Je remarque que des soldats des brigades spéciales se tiennent droits, alignés de chaque côté du couloir. C'est un des protocoles de la cérémonie. J'ouvre la marche et nous avançons ainsi le long des couloirs, puis descendons l'escalier principal du palais et traversons le grand et somptueux hall d'entrée. Les deux soldats postés de chaque côté de la grande porte l'ouvrent sur notre passage et nous nous retrouvons sur la place. Un long tapis rouge est déroulé pour nous. Il s'étend jusqu'à l'estrade. Nous continuons donc à avancer. 

Ma famille s'arrête juste derrière l'estrade en bois, couverte d'un beau tapis rouge. Je dois continuer cette marche seule. Je pose donc mon pied droit sur la première marche de l'estrade et poursuis ainsi mon ascension jusqu'à arriver sur la scène. D'ici, je vois la foule qui s'est agglutinée sur la place pour assister à la cérémonie. Ils se pressent et se bousculent pour me voir. J'en suis flattée et profondément touchée, mais n'étant pas habituée à tant d'attention, je me sens aussi un peu gênée. Cependant, je ne laisse rien paraître et continue de sourire. 

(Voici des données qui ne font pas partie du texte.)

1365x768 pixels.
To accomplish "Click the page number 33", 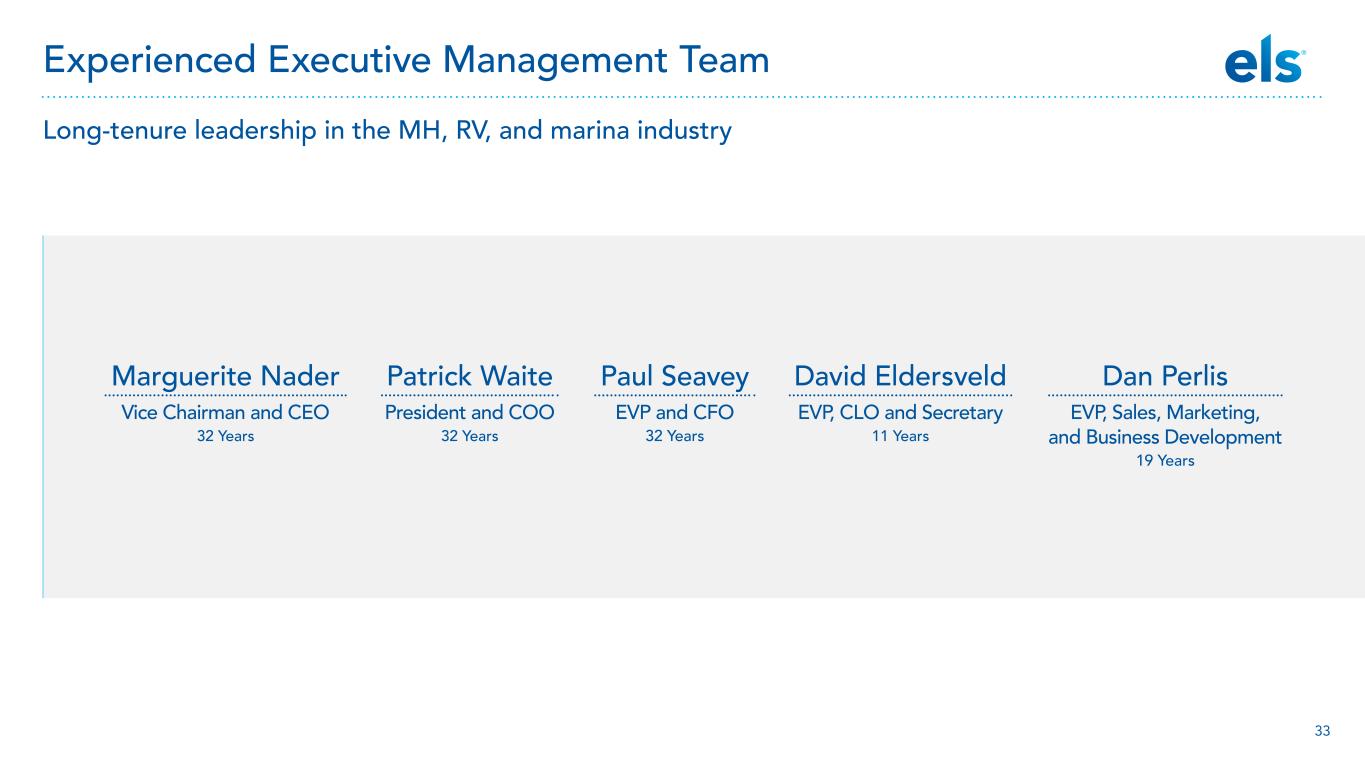I will click(1322, 731).
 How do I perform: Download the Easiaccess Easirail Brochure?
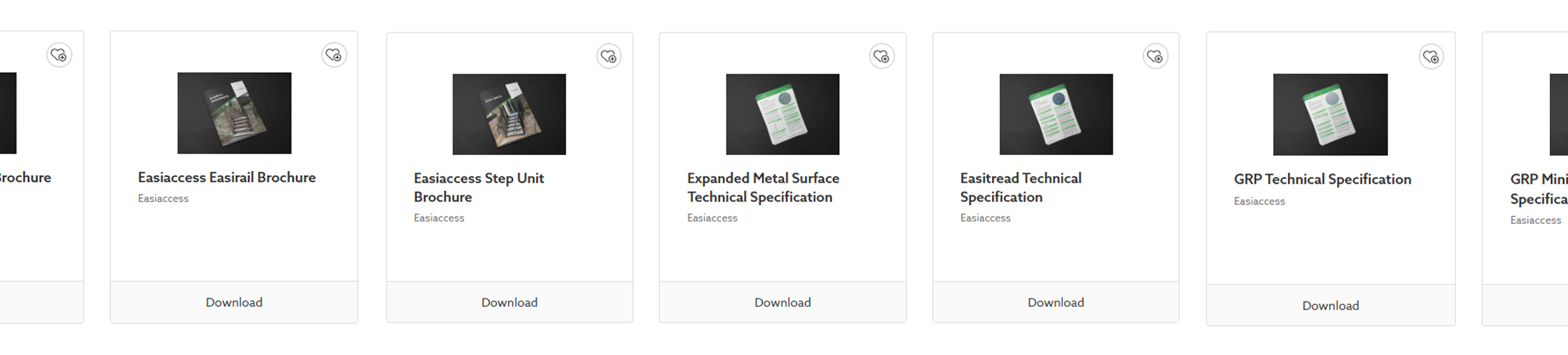coord(234,302)
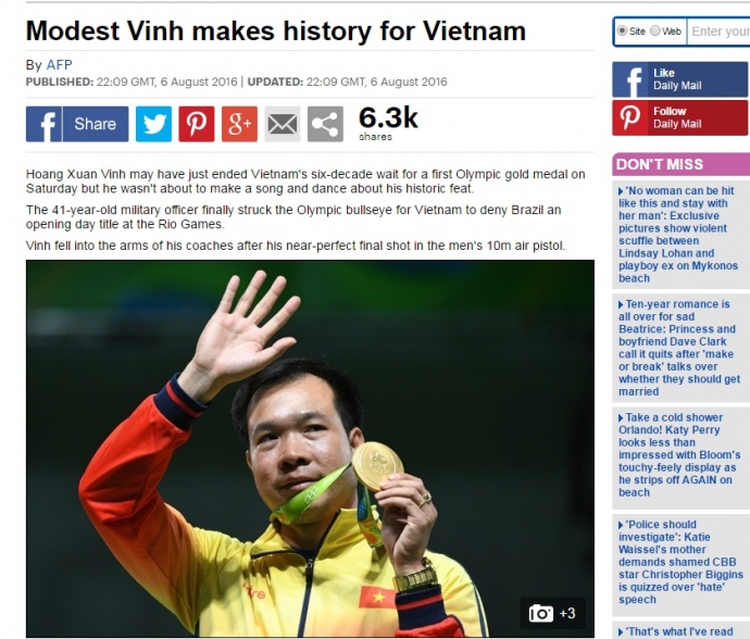Select the Web search radio button
750x639 pixels.
click(655, 31)
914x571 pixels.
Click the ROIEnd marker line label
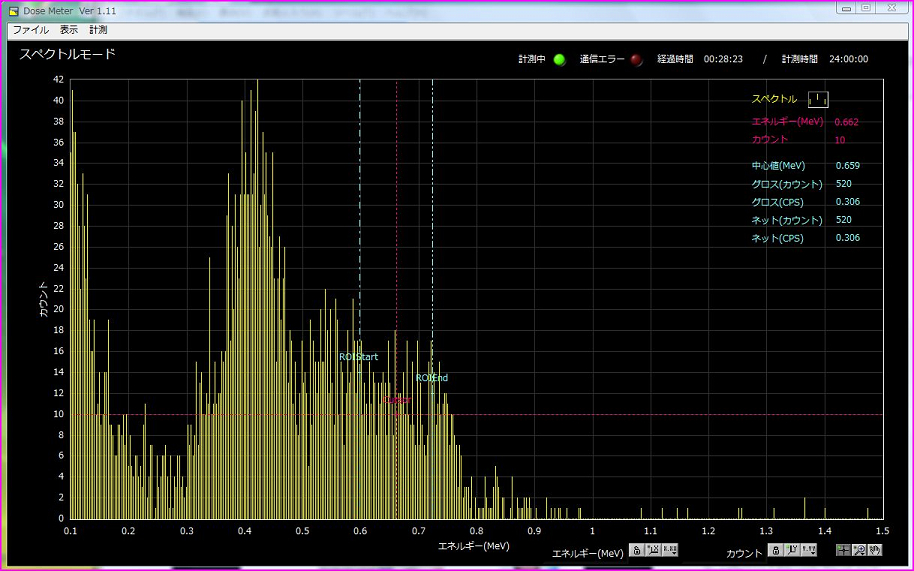click(432, 378)
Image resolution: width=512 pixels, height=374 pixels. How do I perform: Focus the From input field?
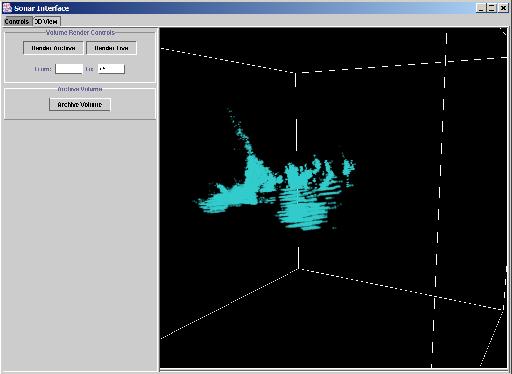point(69,69)
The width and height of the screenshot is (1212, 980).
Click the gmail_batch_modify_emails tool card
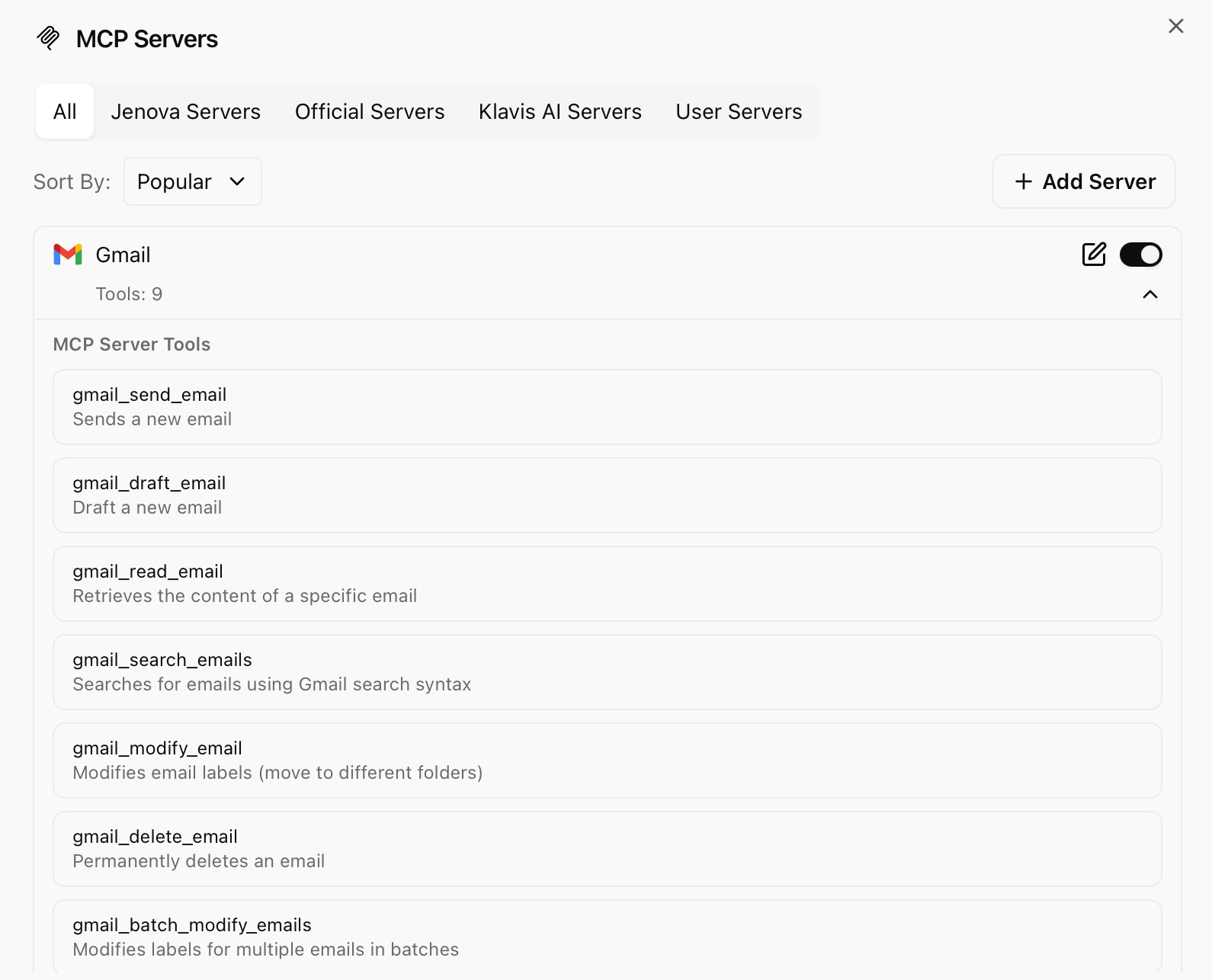coord(607,937)
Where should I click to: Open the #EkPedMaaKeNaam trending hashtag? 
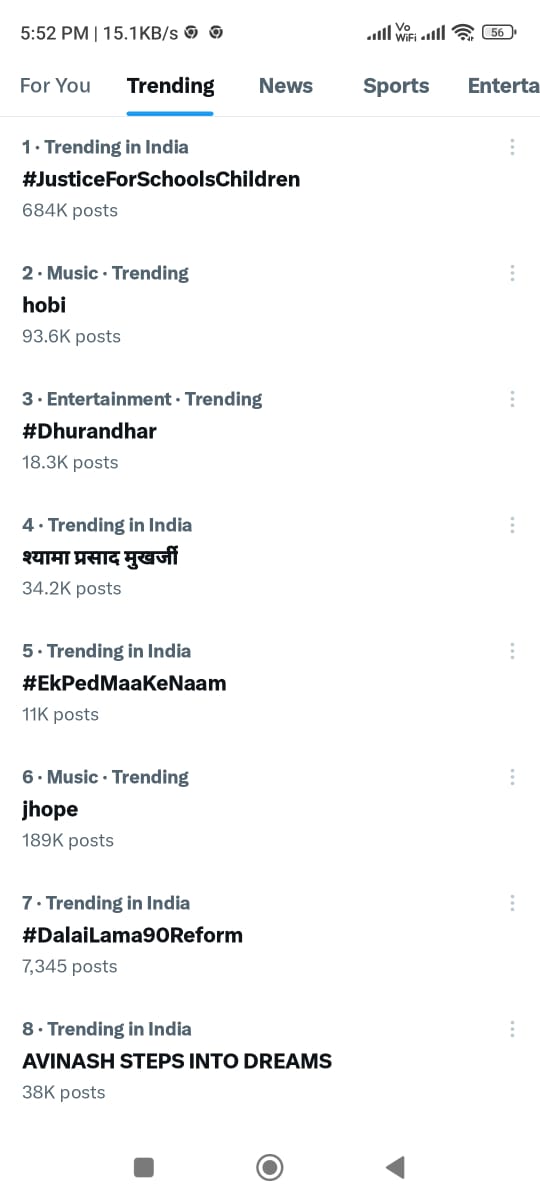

J'avance vers Rhodes Reiss, qui tient dans ses mains une couronne en or, incrustée de rubis et de diamants. Comme il est le roi des murs, c'est à lui de poser la couronne sur ma tête, montrant ainsi officiellement au peuple qu'il me confie le pouvoir et légitimant d'autant mieux mon statut de reine. 

Lorsque j'arrive devant lui, je m'agenouille sur le moelleux coussin rouge qui repose devant ses pieds et joins mes deux mains. 

Monsieur Reiss prend la parole, prononçant un long discours dans lequel il chante mes louanges et explique ma légitimité et les raisons pour lesquelles il me confie le pouvoir, puis il pose délicatement la couronne sur ma tête. 

Je sens tout le poids des responsabilités qui m'incombent lorsqu'elle se pose sur ma tête, mais je n'ai pas peur. Je crois en moi, en mes proches et en tous mes sujets ! Et, surtout, je crois en notre avenir !

Je me relève alors doucement et fais face à la foule qui se trouve sur la place. Je pose ensuite ma main sur mon coeur, en signe de dévouement et d'engagement, et leur adresse mon plus beau sourire. 

Les applaudissements et les cris de joie fusent alors de toutes parts :

- Hourra ! 

- Vive la reine !

- Vive Eldia !

Je suis si touchée et émue que je ne peux retenir une larme de perler au coin de mon oeil.